After the main season transplants were set in the field, we focused on direct seeding the cucumbers, summer and winter squash, and sweet corn.
The cucumbers and summer squash were planted nearly two weeks later than scheduled. Although the warmer days of June and July will help compensate for some of the cooler days of May, the delayed planting means the initial harvest will still be delayed at least one week.
The winter squash was planted nearly on schedule. Since these are late season, storage type vegetables there is less of an emphasis on early harvest. The concern is these squash typically have such long maturities (110 days is common) and these maturities have to be reached before the first hard frost. If the first hard frost occurs prior to full maturity then the long term storage qualities are compromised.
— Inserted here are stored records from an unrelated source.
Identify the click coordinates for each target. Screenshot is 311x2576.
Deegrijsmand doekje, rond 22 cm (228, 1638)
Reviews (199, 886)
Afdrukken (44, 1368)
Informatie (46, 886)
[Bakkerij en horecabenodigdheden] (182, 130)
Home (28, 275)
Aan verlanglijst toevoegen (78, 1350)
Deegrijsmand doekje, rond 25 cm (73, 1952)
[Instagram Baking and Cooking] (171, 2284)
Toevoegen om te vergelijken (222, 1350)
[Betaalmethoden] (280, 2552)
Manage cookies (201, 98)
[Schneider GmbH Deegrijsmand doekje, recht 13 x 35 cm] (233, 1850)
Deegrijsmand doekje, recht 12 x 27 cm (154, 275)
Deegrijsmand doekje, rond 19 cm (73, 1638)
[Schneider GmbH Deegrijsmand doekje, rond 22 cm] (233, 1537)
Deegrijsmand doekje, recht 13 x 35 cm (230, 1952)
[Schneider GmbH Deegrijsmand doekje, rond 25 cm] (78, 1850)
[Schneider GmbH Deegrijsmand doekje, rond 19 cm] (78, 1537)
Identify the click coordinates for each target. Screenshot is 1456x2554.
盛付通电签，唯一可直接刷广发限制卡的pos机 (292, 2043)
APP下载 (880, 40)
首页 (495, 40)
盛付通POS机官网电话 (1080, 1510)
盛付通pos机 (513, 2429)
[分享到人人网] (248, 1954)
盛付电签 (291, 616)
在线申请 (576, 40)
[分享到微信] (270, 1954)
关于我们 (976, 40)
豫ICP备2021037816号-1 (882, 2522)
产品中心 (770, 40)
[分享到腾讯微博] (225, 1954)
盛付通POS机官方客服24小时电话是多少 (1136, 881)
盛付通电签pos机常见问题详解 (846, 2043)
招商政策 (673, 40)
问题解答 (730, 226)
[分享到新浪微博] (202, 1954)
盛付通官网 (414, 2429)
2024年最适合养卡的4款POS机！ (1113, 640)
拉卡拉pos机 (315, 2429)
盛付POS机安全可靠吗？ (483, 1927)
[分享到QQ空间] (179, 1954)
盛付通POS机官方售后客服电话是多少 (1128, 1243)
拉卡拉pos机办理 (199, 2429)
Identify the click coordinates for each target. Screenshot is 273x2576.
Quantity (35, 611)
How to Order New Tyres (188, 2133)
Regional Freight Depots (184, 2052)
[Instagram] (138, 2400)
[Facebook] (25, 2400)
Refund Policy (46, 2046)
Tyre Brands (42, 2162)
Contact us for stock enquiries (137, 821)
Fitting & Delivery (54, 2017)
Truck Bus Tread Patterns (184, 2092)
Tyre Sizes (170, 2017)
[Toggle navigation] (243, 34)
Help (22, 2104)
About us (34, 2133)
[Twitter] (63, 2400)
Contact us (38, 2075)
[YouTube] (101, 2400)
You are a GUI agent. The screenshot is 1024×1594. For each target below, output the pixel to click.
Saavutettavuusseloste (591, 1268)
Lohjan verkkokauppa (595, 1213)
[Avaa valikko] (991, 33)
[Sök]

Over the past few years I have developed a huge interest in winter squash. It is such the uncool, nerdy vegetable on the farm. But during those cold winter months, long after all the flashy summer vegetables have disappeared, there is always a hip-to-be-square squash ready to provide you with a warm and hearty meal.
This year we boosted our winter squash production for the Geauga Fresh Farmer's Market. And recently we received a call from the market manager asking if we would provide blue hubbards for a sustainability initiative dinner that will be hosted at Lakeland College this fall. We are so excited someone shares our interest in winter squash!
We are growing three varieties of hubbards. Of course, we grow the classic New England strain which weighs in at 20+ lbs. Too often we sell these as alternatives to Halloween pumpkins rather than as food.
We also grow more marketable baby strains which weigh in around 4 - 6 lbs. We have always had positive reviews of the Blue Ballet variety. It is unusually sweet for a squash. Now we are trialing the Blue Magic variety too.
And we grow Honey Bear acorn, Metro butternut and Vegetable spaghetti squash to round out the classical offerings.
Trust me, I am not eager for the arrival of fall. But I was thinking of recipes as I planted these seeds!